TASK DETAILS –
Retype the material below line for line, leaving every character as it stands.

▼

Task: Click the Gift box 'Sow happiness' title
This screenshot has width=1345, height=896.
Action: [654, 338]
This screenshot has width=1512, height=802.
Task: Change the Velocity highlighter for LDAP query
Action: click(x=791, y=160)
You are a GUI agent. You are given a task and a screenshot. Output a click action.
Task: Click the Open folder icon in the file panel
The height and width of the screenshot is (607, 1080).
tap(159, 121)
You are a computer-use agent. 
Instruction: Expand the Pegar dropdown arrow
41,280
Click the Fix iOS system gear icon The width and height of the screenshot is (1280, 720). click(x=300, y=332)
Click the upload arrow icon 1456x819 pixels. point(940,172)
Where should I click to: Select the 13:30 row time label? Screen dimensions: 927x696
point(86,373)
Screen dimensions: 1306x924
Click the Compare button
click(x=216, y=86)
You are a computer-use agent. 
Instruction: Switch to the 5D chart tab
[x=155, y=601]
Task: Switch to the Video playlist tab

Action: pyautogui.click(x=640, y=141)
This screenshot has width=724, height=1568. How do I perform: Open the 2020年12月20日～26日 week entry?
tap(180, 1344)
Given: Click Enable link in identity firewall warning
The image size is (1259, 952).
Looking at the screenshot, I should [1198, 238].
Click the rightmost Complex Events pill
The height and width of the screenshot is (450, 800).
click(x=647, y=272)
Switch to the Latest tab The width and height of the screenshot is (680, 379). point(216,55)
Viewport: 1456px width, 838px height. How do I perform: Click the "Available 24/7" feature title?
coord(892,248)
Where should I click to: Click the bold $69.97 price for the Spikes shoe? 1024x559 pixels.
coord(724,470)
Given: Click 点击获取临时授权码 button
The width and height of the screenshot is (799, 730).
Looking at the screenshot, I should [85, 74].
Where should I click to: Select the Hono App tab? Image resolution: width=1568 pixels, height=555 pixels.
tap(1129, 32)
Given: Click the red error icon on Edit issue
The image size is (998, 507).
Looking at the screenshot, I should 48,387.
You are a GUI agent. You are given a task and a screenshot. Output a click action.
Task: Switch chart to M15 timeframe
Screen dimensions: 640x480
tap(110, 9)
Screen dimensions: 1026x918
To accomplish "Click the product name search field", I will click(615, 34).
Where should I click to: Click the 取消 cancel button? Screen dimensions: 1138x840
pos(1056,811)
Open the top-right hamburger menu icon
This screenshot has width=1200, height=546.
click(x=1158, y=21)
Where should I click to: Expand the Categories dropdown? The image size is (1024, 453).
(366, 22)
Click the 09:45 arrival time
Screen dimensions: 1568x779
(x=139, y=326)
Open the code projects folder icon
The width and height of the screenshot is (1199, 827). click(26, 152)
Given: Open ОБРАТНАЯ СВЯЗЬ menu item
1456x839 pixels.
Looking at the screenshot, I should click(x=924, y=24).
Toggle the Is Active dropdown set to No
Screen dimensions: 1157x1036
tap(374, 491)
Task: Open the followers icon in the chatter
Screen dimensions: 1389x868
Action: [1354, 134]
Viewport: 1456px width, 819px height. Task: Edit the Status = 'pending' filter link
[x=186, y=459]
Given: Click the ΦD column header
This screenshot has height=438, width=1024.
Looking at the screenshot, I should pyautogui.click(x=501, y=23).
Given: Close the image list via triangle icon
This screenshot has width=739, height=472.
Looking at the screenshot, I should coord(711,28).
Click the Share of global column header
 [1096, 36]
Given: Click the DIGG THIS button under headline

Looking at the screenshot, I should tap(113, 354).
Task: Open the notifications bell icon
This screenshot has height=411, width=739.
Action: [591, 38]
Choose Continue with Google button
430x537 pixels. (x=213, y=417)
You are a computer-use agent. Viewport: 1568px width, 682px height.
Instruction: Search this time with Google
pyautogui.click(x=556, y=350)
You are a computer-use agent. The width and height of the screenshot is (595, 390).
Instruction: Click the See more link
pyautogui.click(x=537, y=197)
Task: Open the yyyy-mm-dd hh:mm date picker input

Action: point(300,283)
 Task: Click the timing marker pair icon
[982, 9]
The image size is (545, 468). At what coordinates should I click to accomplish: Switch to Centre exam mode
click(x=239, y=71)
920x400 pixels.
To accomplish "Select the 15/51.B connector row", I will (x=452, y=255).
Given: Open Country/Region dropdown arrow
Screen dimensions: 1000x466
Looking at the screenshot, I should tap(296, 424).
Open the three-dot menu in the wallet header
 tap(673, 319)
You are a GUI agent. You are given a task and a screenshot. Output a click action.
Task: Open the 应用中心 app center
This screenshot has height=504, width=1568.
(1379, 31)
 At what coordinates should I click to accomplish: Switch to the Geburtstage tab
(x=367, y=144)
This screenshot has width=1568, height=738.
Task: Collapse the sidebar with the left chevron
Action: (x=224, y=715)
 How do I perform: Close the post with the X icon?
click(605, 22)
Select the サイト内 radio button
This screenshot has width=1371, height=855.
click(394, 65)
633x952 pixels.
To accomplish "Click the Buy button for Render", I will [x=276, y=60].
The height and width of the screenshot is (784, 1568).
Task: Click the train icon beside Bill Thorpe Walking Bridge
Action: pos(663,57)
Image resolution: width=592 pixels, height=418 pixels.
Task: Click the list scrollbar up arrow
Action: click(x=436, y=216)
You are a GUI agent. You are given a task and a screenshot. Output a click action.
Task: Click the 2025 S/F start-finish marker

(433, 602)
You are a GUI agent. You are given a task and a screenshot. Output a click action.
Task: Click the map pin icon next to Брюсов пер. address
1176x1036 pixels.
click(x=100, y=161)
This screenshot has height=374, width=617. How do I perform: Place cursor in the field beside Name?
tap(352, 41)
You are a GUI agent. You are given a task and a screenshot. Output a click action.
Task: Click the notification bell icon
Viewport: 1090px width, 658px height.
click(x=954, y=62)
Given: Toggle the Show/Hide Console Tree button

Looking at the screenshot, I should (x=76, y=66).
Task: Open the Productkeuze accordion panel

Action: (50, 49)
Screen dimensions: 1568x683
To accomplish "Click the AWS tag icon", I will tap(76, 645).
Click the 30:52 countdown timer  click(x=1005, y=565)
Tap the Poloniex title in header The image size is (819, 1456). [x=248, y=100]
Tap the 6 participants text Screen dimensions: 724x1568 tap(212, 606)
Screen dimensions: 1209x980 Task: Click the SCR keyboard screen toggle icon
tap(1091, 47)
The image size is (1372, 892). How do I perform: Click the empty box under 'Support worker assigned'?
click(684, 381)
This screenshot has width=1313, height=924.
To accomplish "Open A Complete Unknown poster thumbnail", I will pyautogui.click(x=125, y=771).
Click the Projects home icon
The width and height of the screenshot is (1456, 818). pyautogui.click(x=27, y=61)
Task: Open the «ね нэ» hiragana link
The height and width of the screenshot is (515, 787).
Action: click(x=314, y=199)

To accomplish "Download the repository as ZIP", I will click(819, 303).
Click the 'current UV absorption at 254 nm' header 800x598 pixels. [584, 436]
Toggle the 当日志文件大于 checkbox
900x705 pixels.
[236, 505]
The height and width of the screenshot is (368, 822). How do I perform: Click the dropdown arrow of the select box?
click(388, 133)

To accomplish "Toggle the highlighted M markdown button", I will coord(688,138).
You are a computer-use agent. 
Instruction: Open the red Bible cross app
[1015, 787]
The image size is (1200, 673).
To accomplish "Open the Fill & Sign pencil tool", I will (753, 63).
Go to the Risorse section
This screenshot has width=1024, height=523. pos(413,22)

▲

TASK SOLUTION –
Task: Click the Gift box 'Sow happiness' title
This screenshot has width=1345, height=896.
Action: [654, 338]
This screenshot has width=1512, height=802.
Task: Change the Velocity highlighter for LDAP query
Action: click(x=791, y=160)
You are a GUI agent. You are given a task and a screenshot. Output a click action.
Task: Click the Open folder icon in the file panel
The height and width of the screenshot is (607, 1080).
tap(159, 121)
You are a computer-use agent. 
Instruction: Expand the Pegar dropdown arrow
41,280
Click the Fix iOS system gear icon The width and height of the screenshot is (1280, 720). click(x=300, y=332)
Click the upload arrow icon 1456x819 pixels. point(940,172)
Where should I click to: Select the 13:30 row time label? Screen dimensions: 927x696
point(86,373)
Screen dimensions: 1306x924
Click the Compare button
click(x=216, y=86)
You are a computer-use agent. 
Instruction: Switch to the 5D chart tab
[x=155, y=601]
Task: Switch to the Video playlist tab

Action: pyautogui.click(x=640, y=141)
This screenshot has width=724, height=1568. How do I perform: Open the 2020年12月20日～26日 week entry?
tap(180, 1344)
Given: Click Enable link in identity firewall warning
The image size is (1259, 952).
Looking at the screenshot, I should [1198, 238].
Click the rightmost Complex Events pill
The height and width of the screenshot is (450, 800).
click(x=647, y=272)
Switch to the Latest tab The width and height of the screenshot is (680, 379). point(216,55)
Viewport: 1456px width, 838px height. How do I perform: Click the "Available 24/7" feature title?
coord(892,248)
Where should I click to: Click the bold $69.97 price for the Spikes shoe? 1024x559 pixels.
coord(724,470)
Given: Click 点击获取临时授权码 button
The width and height of the screenshot is (799, 730).
Looking at the screenshot, I should [85, 74].
Where should I click to: Select the Hono App tab? Image resolution: width=1568 pixels, height=555 pixels.
tap(1129, 32)
Given: Click the red error icon on Edit issue
The image size is (998, 507).
Looking at the screenshot, I should 48,387.
You are a GUI agent. You are given a task and a screenshot. Output a click action.
Task: Switch chart to M15 timeframe
Screen dimensions: 640x480
tap(110, 9)
Screen dimensions: 1026x918
To accomplish "Click the product name search field", I will click(615, 34).
Where should I click to: Click the 取消 cancel button? Screen dimensions: 1138x840
pos(1056,811)
Open the top-right hamburger menu icon
This screenshot has width=1200, height=546.
click(x=1158, y=21)
Where should I click to: Expand the Categories dropdown? The image size is (1024, 453).
(366, 22)
Click the 09:45 arrival time
Screen dimensions: 1568x779
(x=139, y=326)
Open the code projects folder icon
The width and height of the screenshot is (1199, 827). click(26, 152)
Given: Open ОБРАТНАЯ СВЯЗЬ menu item
1456x839 pixels.
Looking at the screenshot, I should click(x=924, y=24).
Toggle the Is Active dropdown set to No
Screen dimensions: 1157x1036
tap(374, 491)
Task: Open the followers icon in the chatter
Screen dimensions: 1389x868
Action: [1354, 134]
Viewport: 1456px width, 819px height. Task: Edit the Status = 'pending' filter link
[x=186, y=459]
Given: Click the ΦD column header
This screenshot has height=438, width=1024.
Looking at the screenshot, I should pyautogui.click(x=501, y=23).
Given: Close the image list via triangle icon
This screenshot has width=739, height=472.
Looking at the screenshot, I should coord(711,28).
Click the Share of global column header
 [1096, 36]
Given: Click the DIGG THIS button under headline

Looking at the screenshot, I should tap(113, 354).
Task: Open the notifications bell icon
This screenshot has height=411, width=739.
Action: [591, 38]
Choose Continue with Google button
430x537 pixels. (x=213, y=417)
You are a computer-use agent. Viewport: 1568px width, 682px height.
Instruction: Search this time with Google
pyautogui.click(x=556, y=350)
You are a computer-use agent. The width and height of the screenshot is (595, 390).
Instruction: Click the See more link
pyautogui.click(x=537, y=197)
Task: Open the yyyy-mm-dd hh:mm date picker input

Action: point(300,283)
 Task: Click the timing marker pair icon
[982, 9]
The image size is (545, 468). At what coordinates should I click to accomplish: Switch to Centre exam mode
click(x=239, y=71)
920x400 pixels.
To accomplish "Select the 15/51.B connector row", I will (x=452, y=255).
Given: Open Country/Region dropdown arrow
Screen dimensions: 1000x466
Looking at the screenshot, I should tap(296, 424).
Open the three-dot menu in the wallet header
 tap(673, 319)
You are a GUI agent. You are given a task and a screenshot. Output a click action.
Task: Open the 应用中心 app center
This screenshot has height=504, width=1568.
(1379, 31)
 At what coordinates should I click to accomplish: Switch to the Geburtstage tab
(x=367, y=144)
This screenshot has width=1568, height=738.
Task: Collapse the sidebar with the left chevron
Action: (x=224, y=715)
 How do I perform: Close the post with the X icon?
click(605, 22)
Select the サイト内 radio button
This screenshot has width=1371, height=855.
click(394, 65)
633x952 pixels.
To accomplish "Click the Buy button for Render", I will [x=276, y=60].
The height and width of the screenshot is (784, 1568).
Task: Click the train icon beside Bill Thorpe Walking Bridge
Action: pos(663,57)
Image resolution: width=592 pixels, height=418 pixels.
Task: Click the list scrollbar up arrow
Action: click(x=436, y=216)
You are a GUI agent. You are given a task and a screenshot. Output a click action.
Task: Click the 2025 S/F start-finish marker

(433, 602)
You are a GUI agent. You are given a task and a screenshot. Output a click action.
Task: Click the map pin icon next to Брюсов пер. address
1176x1036 pixels.
click(x=100, y=161)
This screenshot has height=374, width=617. How do I perform: Place cursor in the field beside Name?
tap(352, 41)
You are a GUI agent. You are given a task and a screenshot. Output a click action.
Task: Click the notification bell icon
Viewport: 1090px width, 658px height.
click(x=954, y=62)
Given: Toggle the Show/Hide Console Tree button

Looking at the screenshot, I should (x=76, y=66).
Task: Open the Productkeuze accordion panel

Action: (50, 49)
Screen dimensions: 1568x683
To accomplish "Click the AWS tag icon", I will tap(76, 645).
Click the 30:52 countdown timer  click(x=1005, y=565)
Tap the Poloniex title in header The image size is (819, 1456). [x=248, y=100]
Tap the 6 participants text Screen dimensions: 724x1568 tap(212, 606)
Screen dimensions: 1209x980 Task: Click the SCR keyboard screen toggle icon
tap(1091, 47)
The image size is (1372, 892). How do I perform: Click the empty box under 'Support worker assigned'?
click(684, 381)
This screenshot has width=1313, height=924.
To accomplish "Open A Complete Unknown poster thumbnail", I will pyautogui.click(x=125, y=771).
Click the Projects home icon
The width and height of the screenshot is (1456, 818). pyautogui.click(x=27, y=61)
Task: Open the «ね нэ» hiragana link
The height and width of the screenshot is (515, 787).
Action: click(x=314, y=199)

To accomplish "Download the repository as ZIP", I will click(819, 303).
Click the 'current UV absorption at 254 nm' header 800x598 pixels. [584, 436]
Toggle the 当日志文件大于 checkbox
900x705 pixels.
[236, 505]
The height and width of the screenshot is (368, 822). How do I perform: Click the dropdown arrow of the select box?
click(388, 133)

To accomplish "Toggle the highlighted M markdown button", I will coord(688,138).
You are a computer-use agent. 
Instruction: Open the red Bible cross app
[1015, 787]
The image size is (1200, 673).
To accomplish "Open the Fill & Sign pencil tool", I will (753, 63).
Go to the Risorse section
This screenshot has width=1024, height=523. pos(413,22)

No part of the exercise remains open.